▶ [Stated exercise] Rewrite the lines from the one containing "The image size is (1456, 819)." through the one containing "(x=1177, y=748)", swapping "Reload" for "Refresh" and leaving everything else unchanged.

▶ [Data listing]
----------------
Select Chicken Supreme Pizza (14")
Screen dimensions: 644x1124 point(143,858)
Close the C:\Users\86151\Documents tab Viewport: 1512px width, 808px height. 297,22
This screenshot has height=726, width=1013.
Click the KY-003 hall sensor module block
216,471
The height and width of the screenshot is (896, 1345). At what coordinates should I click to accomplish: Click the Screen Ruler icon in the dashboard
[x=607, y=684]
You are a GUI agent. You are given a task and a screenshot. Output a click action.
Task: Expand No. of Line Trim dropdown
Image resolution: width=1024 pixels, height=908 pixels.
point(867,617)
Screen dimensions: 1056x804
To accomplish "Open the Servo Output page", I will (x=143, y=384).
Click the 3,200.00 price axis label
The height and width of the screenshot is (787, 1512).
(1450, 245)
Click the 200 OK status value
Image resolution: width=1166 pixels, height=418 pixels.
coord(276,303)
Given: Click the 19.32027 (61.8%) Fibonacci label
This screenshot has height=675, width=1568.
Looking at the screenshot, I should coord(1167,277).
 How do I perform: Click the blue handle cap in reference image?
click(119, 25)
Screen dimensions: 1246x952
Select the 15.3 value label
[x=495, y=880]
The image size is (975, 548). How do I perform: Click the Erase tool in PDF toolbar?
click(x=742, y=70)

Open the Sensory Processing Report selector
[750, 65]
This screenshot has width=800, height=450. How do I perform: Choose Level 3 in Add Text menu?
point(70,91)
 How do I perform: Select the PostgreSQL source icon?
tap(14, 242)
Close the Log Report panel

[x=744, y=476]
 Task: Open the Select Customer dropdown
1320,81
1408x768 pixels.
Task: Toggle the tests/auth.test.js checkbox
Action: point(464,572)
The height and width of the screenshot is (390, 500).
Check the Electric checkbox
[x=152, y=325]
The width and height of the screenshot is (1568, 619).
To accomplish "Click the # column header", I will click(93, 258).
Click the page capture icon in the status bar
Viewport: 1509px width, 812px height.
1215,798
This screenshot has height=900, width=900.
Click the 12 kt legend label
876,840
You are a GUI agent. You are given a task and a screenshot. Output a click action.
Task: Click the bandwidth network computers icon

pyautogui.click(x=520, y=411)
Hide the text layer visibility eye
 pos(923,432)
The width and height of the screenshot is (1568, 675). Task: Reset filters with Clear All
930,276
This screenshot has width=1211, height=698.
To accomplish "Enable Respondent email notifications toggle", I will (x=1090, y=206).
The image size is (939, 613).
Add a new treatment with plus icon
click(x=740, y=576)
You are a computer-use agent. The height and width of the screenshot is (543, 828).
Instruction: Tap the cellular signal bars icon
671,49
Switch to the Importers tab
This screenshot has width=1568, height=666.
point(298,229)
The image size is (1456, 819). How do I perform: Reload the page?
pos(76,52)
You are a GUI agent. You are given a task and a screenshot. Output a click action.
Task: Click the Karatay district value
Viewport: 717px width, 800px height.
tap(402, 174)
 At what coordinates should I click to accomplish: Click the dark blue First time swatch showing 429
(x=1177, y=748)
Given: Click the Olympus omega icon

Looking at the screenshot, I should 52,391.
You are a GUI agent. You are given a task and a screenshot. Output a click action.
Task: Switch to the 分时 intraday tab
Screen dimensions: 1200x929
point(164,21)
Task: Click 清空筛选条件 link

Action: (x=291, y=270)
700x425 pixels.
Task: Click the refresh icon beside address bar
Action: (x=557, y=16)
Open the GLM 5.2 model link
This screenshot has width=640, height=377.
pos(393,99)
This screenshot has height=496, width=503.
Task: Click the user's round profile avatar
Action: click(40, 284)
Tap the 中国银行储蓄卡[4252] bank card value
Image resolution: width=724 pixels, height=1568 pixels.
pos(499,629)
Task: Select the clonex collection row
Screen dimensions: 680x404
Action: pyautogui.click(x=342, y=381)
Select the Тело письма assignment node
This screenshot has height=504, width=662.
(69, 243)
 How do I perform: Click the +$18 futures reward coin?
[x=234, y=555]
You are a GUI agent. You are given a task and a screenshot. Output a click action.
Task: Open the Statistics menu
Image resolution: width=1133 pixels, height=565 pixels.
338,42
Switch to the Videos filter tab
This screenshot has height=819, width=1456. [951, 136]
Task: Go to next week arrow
----------------
▶ [Finished answer]
The image size is (1456, 819). How do I perform: Refresh the page?
pos(76,52)
You are a GUI agent. You are given a task and a screenshot. Output a click action.
Task: Click the Karatay district value
Viewport: 717px width, 800px height.
tap(402, 174)
 At what coordinates should I click to accomplish: Click the dark blue First time swatch showing 429
(x=1177, y=748)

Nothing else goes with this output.